Texto mostrado:
- - -
Me admiro a mí misma. Admiro la capacidad que tenemos todas las personas de
ponernos al servicio, de pensar en los demás.
Veo todos los días gestos de cercanía y de unión, en lo pequeño. Lástima
que no salgan en las noticias, porque merecerían ser contados, con grandes
titulares, con fotos. Pero lo que tiene audiencia es lo macabro y los
asesinatos, por eso nos los narran todos los días.
Esa capacidad de unión alegre y de armonía compasiva la hemos heredado de
nuestro Padre/Madre. Hemos heredado su corazón y eso se nota allá donde vamos.
Todos los seres humanos nos parecemos en lo esencial, tenemos los mismos
rasgos divinos. Todos. Habrá quien esté pensando en excepciones, sin duda las
hay, están provocadas por enfermedades y malos hábitos adquiridos.
La semilla ya está plantada en todos nosotros, ya nos nacen brotes y
nuestras raíces van por el aire, se extienden a lo hondo y a lo alto en busca
de alimento. Y se entrelazan con las de nuestros hermanos. Siempre nuestro
alimento es el cariño, y de esa sustancia nutritiva estamos llenos. Es nuestro
gen divino.
El Amor se derrama de un modo infinito, excesivo, sin medidas y vemos
brotar a nuestro paso las flores de la confianza, la paciencia, la ternura, el
encuentro emocionado, el perdón, la entrega.
En mí, como en todos, está la huella de aquel que me crea y me ama. Cuando
digo que me admiro a mí estoy resaltando esa cálida presencia que me mantiene
en la vida y da color de amistad a todo cuanto toco.
- - -
Datos de origen:
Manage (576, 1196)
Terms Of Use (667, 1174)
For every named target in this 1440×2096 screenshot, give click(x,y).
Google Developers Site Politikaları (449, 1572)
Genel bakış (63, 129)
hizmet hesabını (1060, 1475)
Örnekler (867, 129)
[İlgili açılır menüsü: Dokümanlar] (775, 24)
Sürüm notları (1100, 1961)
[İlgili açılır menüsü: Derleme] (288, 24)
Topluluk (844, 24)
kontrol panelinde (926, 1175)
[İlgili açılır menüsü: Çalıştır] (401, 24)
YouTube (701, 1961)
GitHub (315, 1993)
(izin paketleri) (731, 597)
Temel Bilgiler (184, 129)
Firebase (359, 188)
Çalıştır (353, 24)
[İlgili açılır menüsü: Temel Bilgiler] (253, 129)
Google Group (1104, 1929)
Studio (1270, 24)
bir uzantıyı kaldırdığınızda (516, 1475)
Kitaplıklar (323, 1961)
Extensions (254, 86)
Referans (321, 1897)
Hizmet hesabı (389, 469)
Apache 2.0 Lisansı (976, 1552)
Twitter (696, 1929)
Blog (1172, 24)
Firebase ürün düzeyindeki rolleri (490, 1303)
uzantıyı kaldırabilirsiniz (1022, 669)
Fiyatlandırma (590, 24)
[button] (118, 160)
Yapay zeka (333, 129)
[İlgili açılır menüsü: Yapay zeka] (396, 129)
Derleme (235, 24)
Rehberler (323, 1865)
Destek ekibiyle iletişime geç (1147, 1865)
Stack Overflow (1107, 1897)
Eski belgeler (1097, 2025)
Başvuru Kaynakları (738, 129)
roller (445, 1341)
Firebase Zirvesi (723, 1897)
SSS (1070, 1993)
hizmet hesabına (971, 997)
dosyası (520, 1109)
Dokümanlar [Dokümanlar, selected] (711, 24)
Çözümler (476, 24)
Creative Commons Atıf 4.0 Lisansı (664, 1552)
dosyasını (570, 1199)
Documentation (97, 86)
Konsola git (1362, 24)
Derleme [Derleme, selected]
- - -
Instrucción de trabajo A:
Responde a estas preguntas sobre el texto mostrado:
(i) ¿Qué es lo que tiene audiencia y por eso se narra todos los días?
(ii) ¿De quién hemos heredado la capacidad de unión alegre y de armonía compasiva?
(iii) ¿Qué flores se ven brotar a nuestro paso?
Instrucción de trabajo B:
Transcribe sin ningún cambio el fragmento del texto mostrado que va desde "Veo todos los" hasta "todos los días.", este incluido.
Usa únicamente el texto para responder.

Respuesta A:
(i) Lo macabro y los asesinatos.
(ii) De nuestro Padre/Madre.
(iii) La confianza, la paciencia, la ternura, el encuentro emocionado, el perdón y la entrega.

Respuesta B:
Veo todos los días gestos de cercanía y de unión, en lo pequeño. Lástima
que no salgan en las noticias, porque merecerían ser contados, con grandes
titulares, con fotos. Pero lo que tiene audiencia es lo macabro y los
asesinatos, por eso nos los narran todos los días.